Recognition-primed decision (RPD) is a model of how people make quick, effective decisions when faced with complex situations. In this model, the decision maker is assumed to generate a possible course of action, compare it to the constraints imposed by the situation, and select the first course of action that is not rejected. RPD has been described in diverse groups including trauma nurses, fireground commanders, chess players, and stock market traders. It functions well in conditions of time pressure, and in which information is partial and goals poorly defined. The limitations of RPD include the need for extensive experience among decision-makers (in order to correctly recognize the salient features of a problem and model solutions) and the problem of the failure of recognition and modeling in unusual or misidentified circumstances. It appears, as discussed by Gary A. Klein in Sources of Power, to be a valid model for how human decision-makers make decisions.

==Overview==
The RPD model identifies a reasonable reaction as the first one that is immediately considered. RPD combines two ways of developing a decision; the first is recognizing which course of action makes sense, and the second, evaluating the course of action through imagination to see if the actions resulting from that decision make sense. However, the difference of being experienced or inexperienced plays a major factor in the decision-making processes.

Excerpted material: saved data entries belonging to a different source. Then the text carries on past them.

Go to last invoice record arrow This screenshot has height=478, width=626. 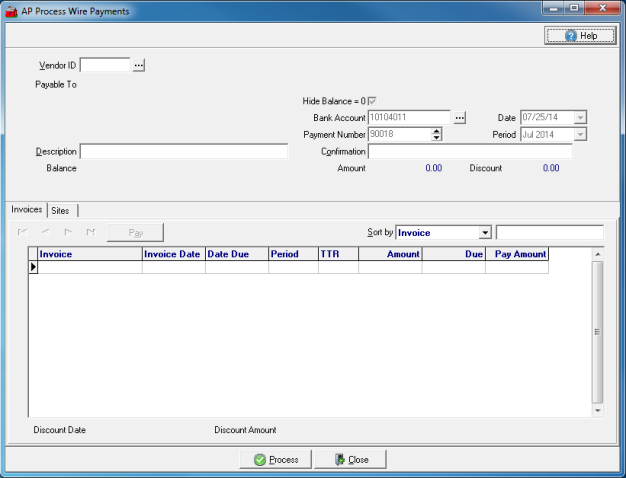[x=91, y=232]
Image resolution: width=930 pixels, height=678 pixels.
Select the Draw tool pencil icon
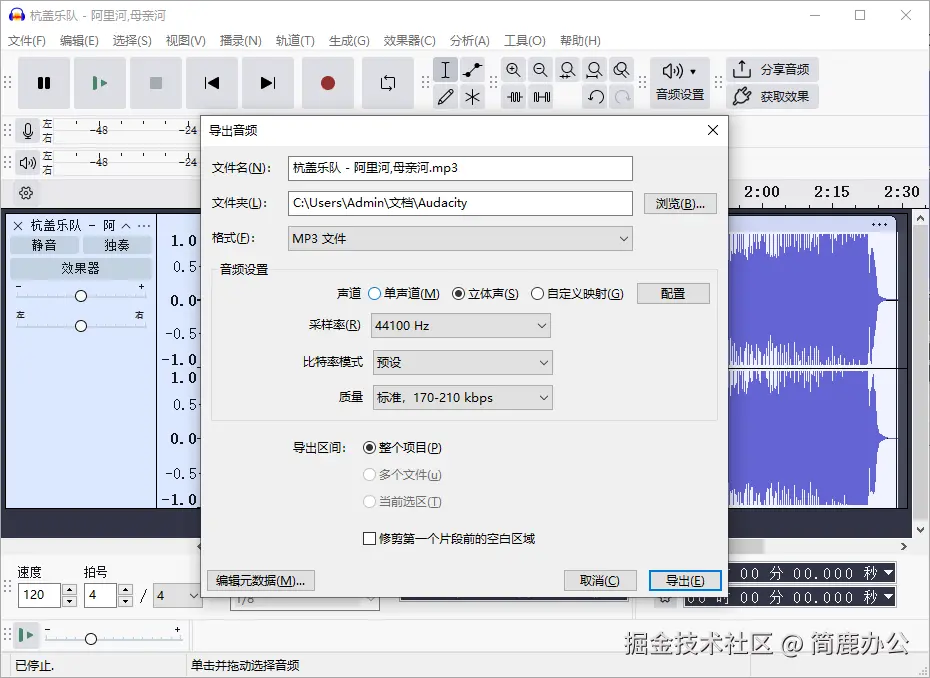click(446, 96)
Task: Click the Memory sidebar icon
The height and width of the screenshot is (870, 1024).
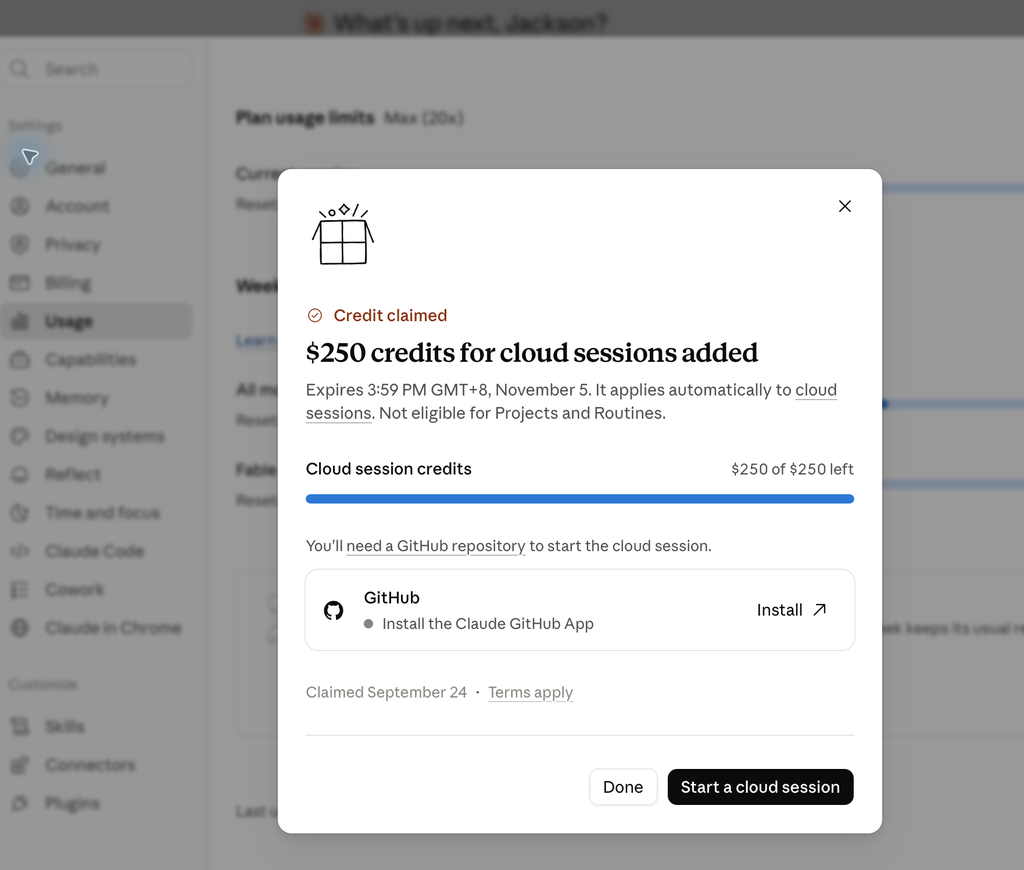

RPD reveals a critical difference between experts and novices when presented with recurring situations. Experienced people will generally be able to come up with a quicker decision because the situation may match a prototypical situation they have encountered before. Novices, lacking this experience, must cycle through different possibilities, and tend to use the first course of action that they believe will work. The inexperienced also have the tendencies of using trial and error through their imagination.

==Variations==
There are three variations in RPD strategy. In Variation 1, decision makers recognize the situation as typical: a scenario where both the situational detail and the detail of relevant courses of action are known. Variation 1 is therefore essentially an “If… then…” reaction. A given situation will lead to an immediate course of action as a function of the situation's typicality. More experienced decision makers are more likely to have the knowledge of both prototypical situations and established courses of action that is required for an RPD strategy to qualify as Variation 1.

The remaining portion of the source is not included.